RECORDS
◇ ◇ ◇

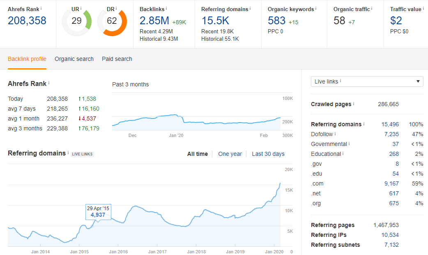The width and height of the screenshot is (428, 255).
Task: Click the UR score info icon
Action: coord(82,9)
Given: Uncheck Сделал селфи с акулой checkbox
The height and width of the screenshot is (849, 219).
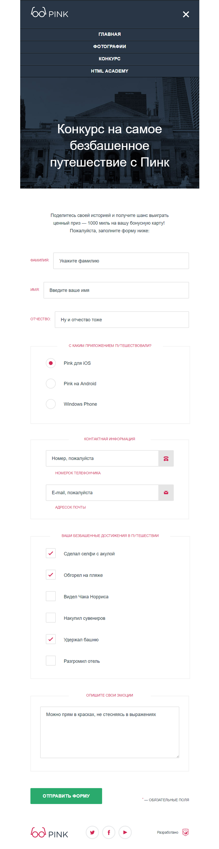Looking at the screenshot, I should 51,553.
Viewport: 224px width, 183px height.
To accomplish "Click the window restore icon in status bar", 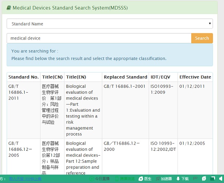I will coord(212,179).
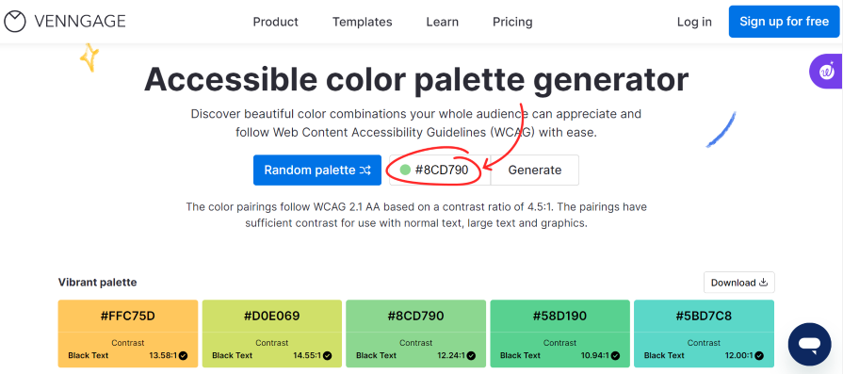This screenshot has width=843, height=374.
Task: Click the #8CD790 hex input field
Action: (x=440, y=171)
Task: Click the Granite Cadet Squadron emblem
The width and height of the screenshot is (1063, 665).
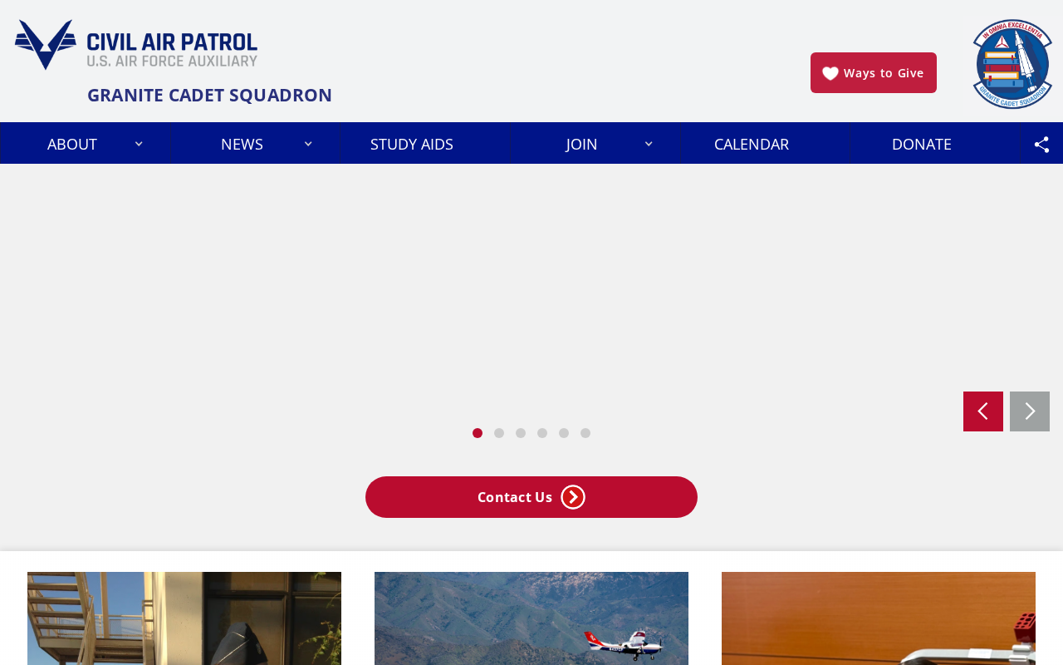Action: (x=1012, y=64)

◇ ◇ ◇

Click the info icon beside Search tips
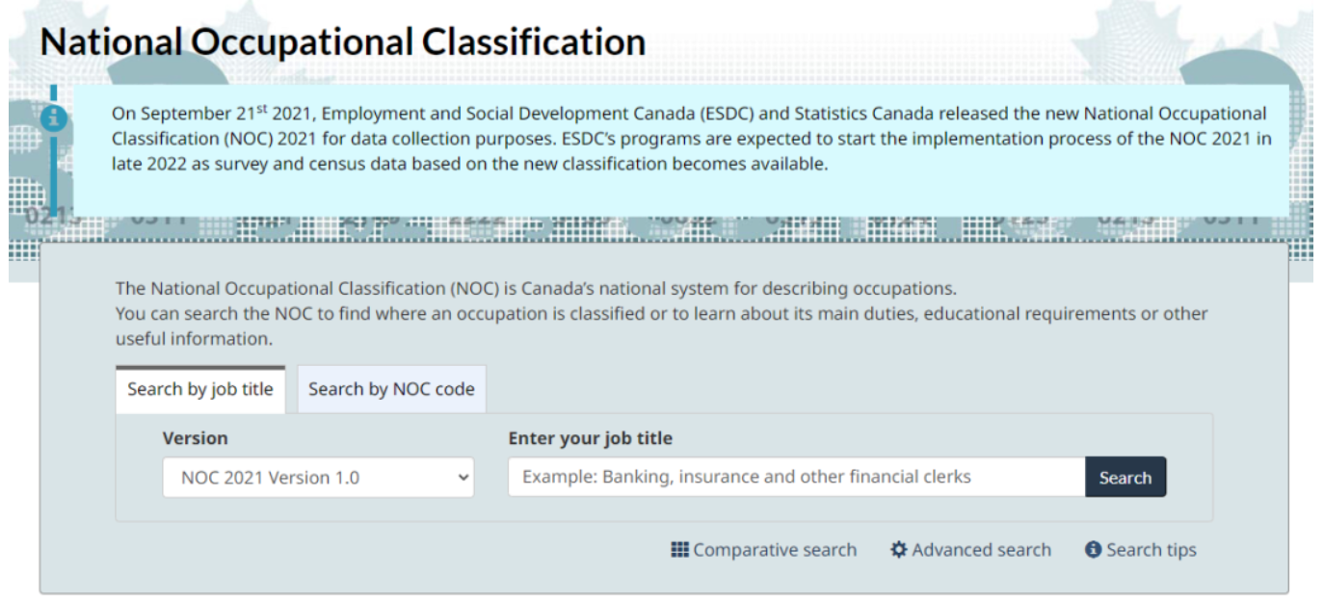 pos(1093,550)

◇ ◇ ◇

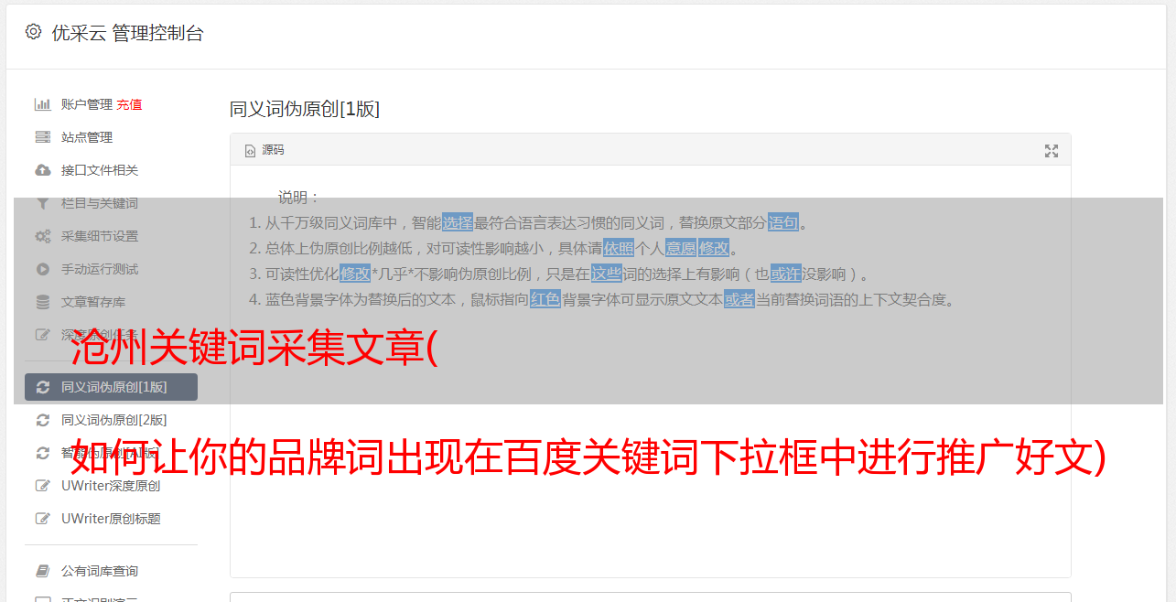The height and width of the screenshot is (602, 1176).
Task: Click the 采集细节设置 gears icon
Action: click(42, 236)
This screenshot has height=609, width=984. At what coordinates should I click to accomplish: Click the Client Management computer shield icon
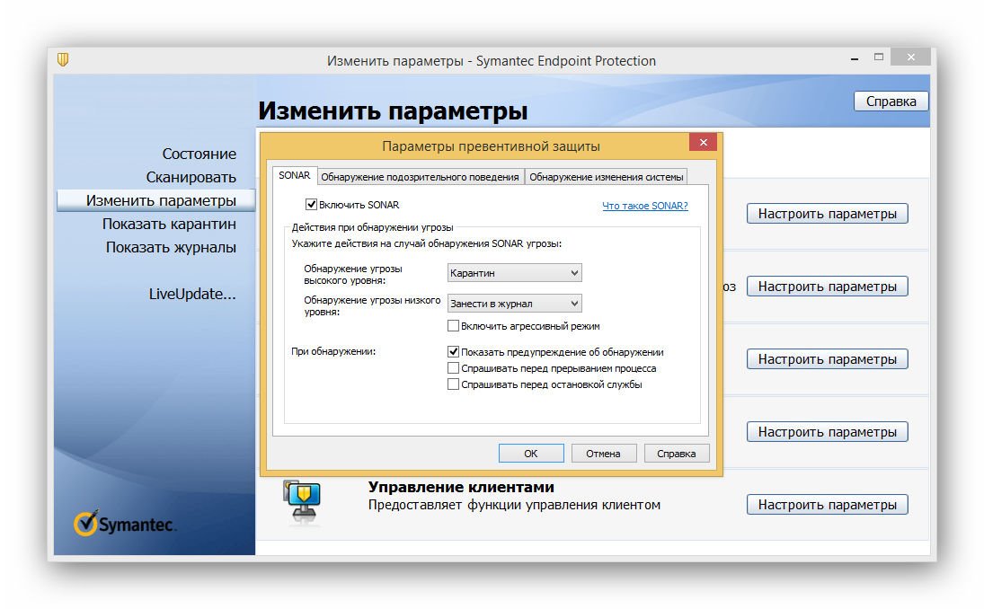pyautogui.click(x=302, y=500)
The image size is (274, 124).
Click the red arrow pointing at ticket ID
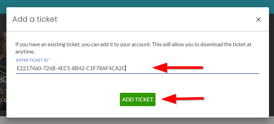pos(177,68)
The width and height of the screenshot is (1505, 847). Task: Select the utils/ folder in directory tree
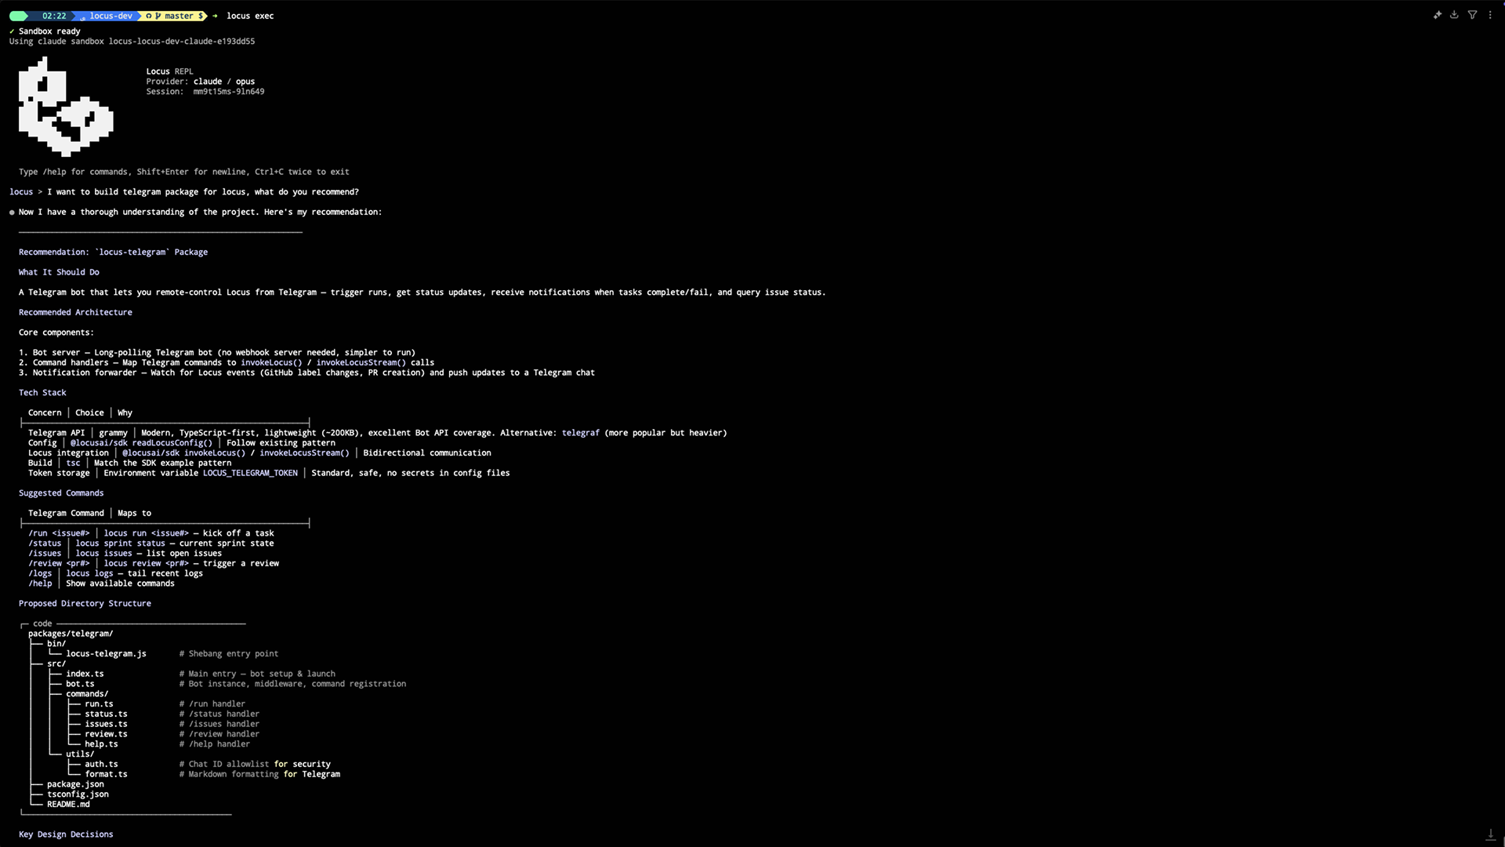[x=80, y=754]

◇ ◇ ◇

WHAT IS BEING ASKED
Show every line of the data above that contains the word "Task", matching its case exactly.

WRITTEN RESPONSE
Task: Click the UR score info icon
Task: Click the #8CD790 hex input field
Task: Click the Granite Cadet Squadron emblem
Task: Click the 采集细节设置 gears icon
The width and height of the screenshot is (1505, 847). Task: Select the utils/ folder in directory tree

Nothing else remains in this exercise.